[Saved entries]
_ _ _ _

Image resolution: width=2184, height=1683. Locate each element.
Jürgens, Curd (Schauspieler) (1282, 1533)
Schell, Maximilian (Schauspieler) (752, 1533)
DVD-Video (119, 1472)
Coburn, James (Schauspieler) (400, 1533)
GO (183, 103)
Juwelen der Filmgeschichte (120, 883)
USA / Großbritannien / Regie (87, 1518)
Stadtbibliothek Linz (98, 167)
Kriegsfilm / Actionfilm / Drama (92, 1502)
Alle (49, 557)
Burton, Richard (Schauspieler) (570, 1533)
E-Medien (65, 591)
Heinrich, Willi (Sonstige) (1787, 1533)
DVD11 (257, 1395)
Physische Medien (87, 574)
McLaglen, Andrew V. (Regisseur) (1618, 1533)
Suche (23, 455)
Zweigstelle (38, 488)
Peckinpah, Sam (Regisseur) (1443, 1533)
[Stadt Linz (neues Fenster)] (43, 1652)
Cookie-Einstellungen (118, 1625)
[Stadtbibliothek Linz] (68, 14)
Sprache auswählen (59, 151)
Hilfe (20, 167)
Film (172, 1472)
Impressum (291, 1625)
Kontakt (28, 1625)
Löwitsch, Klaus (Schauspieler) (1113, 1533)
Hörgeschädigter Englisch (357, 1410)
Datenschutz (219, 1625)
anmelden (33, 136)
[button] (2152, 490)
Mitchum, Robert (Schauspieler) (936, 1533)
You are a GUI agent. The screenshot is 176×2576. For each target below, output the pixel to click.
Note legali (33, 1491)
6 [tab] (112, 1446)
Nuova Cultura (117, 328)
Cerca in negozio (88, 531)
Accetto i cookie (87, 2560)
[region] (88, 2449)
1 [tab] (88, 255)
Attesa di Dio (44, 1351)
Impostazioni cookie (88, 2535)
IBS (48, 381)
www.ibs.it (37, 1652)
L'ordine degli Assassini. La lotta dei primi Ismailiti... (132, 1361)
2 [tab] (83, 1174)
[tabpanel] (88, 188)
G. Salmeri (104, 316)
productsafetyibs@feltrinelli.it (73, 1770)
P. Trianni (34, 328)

_ _ _ _

> **YOUR ASSIGNMENT**: Look at the records above. Copy every line where the string "each" occurs.

> **RESPONSE BELOW**:
Image resolution: width=2184, height=1683. Locate each element.
You are a GUI agent. The screenshot is 176×2576. For each target below, output the pixel to click.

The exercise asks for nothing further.